- _Provided entries_
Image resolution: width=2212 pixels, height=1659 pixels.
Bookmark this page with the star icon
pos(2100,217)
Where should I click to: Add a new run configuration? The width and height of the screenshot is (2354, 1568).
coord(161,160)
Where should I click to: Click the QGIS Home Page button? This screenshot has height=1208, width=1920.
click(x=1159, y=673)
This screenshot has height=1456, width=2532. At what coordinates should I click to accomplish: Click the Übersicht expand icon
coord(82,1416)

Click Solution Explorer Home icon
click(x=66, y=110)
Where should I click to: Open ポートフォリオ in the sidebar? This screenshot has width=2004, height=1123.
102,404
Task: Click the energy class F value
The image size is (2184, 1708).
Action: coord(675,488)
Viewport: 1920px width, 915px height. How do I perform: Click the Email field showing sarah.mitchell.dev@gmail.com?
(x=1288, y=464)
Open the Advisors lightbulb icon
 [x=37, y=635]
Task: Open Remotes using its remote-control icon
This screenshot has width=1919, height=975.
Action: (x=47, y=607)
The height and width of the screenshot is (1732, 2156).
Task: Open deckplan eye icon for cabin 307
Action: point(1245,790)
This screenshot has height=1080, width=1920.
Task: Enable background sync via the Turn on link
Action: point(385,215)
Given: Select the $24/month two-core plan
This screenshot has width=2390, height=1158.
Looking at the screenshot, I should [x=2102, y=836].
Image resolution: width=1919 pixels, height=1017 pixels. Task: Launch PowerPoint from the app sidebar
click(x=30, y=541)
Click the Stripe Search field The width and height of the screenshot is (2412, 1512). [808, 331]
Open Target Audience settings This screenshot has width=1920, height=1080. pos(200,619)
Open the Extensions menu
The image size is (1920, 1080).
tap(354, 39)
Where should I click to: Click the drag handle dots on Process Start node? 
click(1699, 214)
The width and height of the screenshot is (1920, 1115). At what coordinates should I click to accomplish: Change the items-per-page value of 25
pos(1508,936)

- _The task_
Output exactly the lines above, from the one holding "The width and height of the screenshot is (1920, 1115)." through the end of the data, including the first and last.

- _Result_
The width and height of the screenshot is (1920, 1115). At what coordinates should I click to accomplish: Change the items-per-page value of 25
pos(1508,936)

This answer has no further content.